[Collection entries]

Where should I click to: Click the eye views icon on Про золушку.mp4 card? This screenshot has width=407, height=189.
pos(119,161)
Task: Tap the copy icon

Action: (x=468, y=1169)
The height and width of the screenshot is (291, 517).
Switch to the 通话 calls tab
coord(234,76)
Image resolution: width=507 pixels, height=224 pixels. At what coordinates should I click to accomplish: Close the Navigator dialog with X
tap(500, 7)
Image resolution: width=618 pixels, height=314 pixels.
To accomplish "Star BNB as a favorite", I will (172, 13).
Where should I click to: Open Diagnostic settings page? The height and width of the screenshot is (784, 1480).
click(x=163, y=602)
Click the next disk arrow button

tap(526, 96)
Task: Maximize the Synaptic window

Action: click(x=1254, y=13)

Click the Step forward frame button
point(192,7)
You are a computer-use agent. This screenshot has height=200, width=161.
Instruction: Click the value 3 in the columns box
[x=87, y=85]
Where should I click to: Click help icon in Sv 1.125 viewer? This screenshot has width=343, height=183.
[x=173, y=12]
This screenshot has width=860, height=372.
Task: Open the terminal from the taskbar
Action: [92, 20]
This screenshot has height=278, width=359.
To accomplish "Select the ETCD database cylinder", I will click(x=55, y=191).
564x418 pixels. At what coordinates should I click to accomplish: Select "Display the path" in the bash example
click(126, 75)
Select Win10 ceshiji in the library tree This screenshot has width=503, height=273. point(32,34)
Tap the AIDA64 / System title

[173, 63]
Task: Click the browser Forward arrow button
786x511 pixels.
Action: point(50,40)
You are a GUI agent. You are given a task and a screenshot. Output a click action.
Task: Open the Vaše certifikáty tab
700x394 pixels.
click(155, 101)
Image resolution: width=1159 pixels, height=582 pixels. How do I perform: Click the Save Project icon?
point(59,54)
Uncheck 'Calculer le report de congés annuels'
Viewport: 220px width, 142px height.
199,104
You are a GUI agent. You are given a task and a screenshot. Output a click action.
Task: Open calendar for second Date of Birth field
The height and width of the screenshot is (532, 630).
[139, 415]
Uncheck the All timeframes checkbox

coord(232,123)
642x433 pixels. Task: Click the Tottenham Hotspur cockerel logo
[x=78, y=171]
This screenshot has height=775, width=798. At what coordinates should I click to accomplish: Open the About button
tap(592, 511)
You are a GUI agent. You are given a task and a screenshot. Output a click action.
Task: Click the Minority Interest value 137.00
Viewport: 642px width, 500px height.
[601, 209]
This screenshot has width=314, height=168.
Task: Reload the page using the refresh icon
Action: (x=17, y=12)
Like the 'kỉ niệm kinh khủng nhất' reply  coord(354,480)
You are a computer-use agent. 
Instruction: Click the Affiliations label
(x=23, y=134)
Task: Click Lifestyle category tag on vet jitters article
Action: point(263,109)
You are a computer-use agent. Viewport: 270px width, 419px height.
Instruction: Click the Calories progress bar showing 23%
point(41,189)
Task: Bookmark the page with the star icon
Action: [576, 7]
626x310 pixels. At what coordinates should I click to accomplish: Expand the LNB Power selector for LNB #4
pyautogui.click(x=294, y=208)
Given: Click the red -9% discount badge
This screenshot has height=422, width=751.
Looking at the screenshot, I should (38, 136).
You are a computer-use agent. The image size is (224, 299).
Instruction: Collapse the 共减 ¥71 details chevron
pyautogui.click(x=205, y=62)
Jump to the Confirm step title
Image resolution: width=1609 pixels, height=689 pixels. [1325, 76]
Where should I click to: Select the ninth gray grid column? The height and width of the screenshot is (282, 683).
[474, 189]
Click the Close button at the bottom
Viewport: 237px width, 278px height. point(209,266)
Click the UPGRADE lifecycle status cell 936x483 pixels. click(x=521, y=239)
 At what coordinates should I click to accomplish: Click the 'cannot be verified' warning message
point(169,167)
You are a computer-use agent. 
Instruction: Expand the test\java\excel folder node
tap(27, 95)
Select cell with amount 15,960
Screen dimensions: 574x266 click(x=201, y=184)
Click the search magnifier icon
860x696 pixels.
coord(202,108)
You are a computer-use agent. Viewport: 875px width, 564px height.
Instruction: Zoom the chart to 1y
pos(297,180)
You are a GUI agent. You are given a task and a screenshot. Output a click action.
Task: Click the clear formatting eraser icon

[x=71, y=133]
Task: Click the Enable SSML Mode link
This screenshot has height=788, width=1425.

## WORK INSTRUCTIONS
In full and exactly as written, reproduce the records above.

## RESPONSE BOX
Where should I click to: Click the eye views icon on Про золушку.mp4 card? This screenshot has width=407, height=189.
pos(119,161)
Task: Tap the copy icon

Action: (x=468, y=1169)
The height and width of the screenshot is (291, 517).
Switch to the 通话 calls tab
coord(234,76)
Image resolution: width=507 pixels, height=224 pixels. At what coordinates should I click to accomplish: Close the Navigator dialog with X
tap(500, 7)
Image resolution: width=618 pixels, height=314 pixels.
To accomplish "Star BNB as a favorite", I will (172, 13).
Where should I click to: Open Diagnostic settings page? The height and width of the screenshot is (784, 1480).
click(x=163, y=602)
Click the next disk arrow button

tap(526, 96)
Task: Maximize the Synaptic window

Action: click(x=1254, y=13)

Click the Step forward frame button
point(192,7)
You are a computer-use agent. This screenshot has height=200, width=161.
Instruction: Click the value 3 in the columns box
[x=87, y=85]
Where should I click to: Click help icon in Sv 1.125 viewer? This screenshot has width=343, height=183.
[x=173, y=12]
This screenshot has width=860, height=372.
Task: Open the terminal from the taskbar
Action: [92, 20]
This screenshot has height=278, width=359.
To accomplish "Select the ETCD database cylinder", I will click(x=55, y=191).
564x418 pixels. At what coordinates should I click to accomplish: Select "Display the path" in the bash example
click(126, 75)
Select Win10 ceshiji in the library tree This screenshot has width=503, height=273. point(32,34)
Tap the AIDA64 / System title

[173, 63]
Task: Click the browser Forward arrow button
786x511 pixels.
Action: point(50,40)
You are a GUI agent. You are given a task and a screenshot. Output a click action.
Task: Open the Vaše certifikáty tab
700x394 pixels.
click(155, 101)
Image resolution: width=1159 pixels, height=582 pixels. How do I perform: Click the Save Project icon?
point(59,54)
Uncheck 'Calculer le report de congés annuels'
Viewport: 220px width, 142px height.
199,104
You are a GUI agent. You are given a task and a screenshot. Output a click action.
Task: Open calendar for second Date of Birth field
The height and width of the screenshot is (532, 630).
[139, 415]
Uncheck the All timeframes checkbox

coord(232,123)
642x433 pixels. Task: Click the Tottenham Hotspur cockerel logo
[x=78, y=171]
This screenshot has height=775, width=798. At what coordinates should I click to accomplish: Open the About button
tap(592, 511)
You are a GUI agent. You are given a task and a screenshot. Output a click action.
Task: Click the Minority Interest value 137.00
Viewport: 642px width, 500px height.
[601, 209]
This screenshot has width=314, height=168.
Task: Reload the page using the refresh icon
Action: (x=17, y=12)
Like the 'kỉ niệm kinh khủng nhất' reply  coord(354,480)
You are a computer-use agent. 
Instruction: Click the Affiliations label
(x=23, y=134)
Task: Click Lifestyle category tag on vet jitters article
Action: point(263,109)
You are a computer-use agent. Viewport: 270px width, 419px height.
Instruction: Click the Calories progress bar showing 23%
point(41,189)
Task: Bookmark the page with the star icon
Action: [576, 7]
626x310 pixels. At what coordinates should I click to accomplish: Expand the LNB Power selector for LNB #4
pyautogui.click(x=294, y=208)
Given: Click the red -9% discount badge
This screenshot has height=422, width=751.
Looking at the screenshot, I should (38, 136).
You are a computer-use agent. The image size is (224, 299).
Instruction: Collapse the 共减 ¥71 details chevron
pyautogui.click(x=205, y=62)
Jump to the Confirm step title
Image resolution: width=1609 pixels, height=689 pixels. [1325, 76]
Where should I click to: Select the ninth gray grid column? The height and width of the screenshot is (282, 683).
[474, 189]
Click the Close button at the bottom
Viewport: 237px width, 278px height. point(209,266)
Click the UPGRADE lifecycle status cell 936x483 pixels. click(x=521, y=239)
 At what coordinates should I click to accomplish: Click the 'cannot be verified' warning message
point(169,167)
You are a computer-use agent. 
Instruction: Expand the test\java\excel folder node
tap(27, 95)
Select cell with amount 15,960
Screen dimensions: 574x266 click(x=201, y=184)
Click the search magnifier icon
860x696 pixels.
coord(202,108)
You are a computer-use agent. Viewport: 875px width, 564px height.
Instruction: Zoom the chart to 1y
pos(297,180)
You are a GUI agent. You are given a task and a screenshot. Output a click action.
Task: Click the clear formatting eraser icon

[x=71, y=133]
Task: Click the Enable SSML Mode link
This screenshot has height=788, width=1425.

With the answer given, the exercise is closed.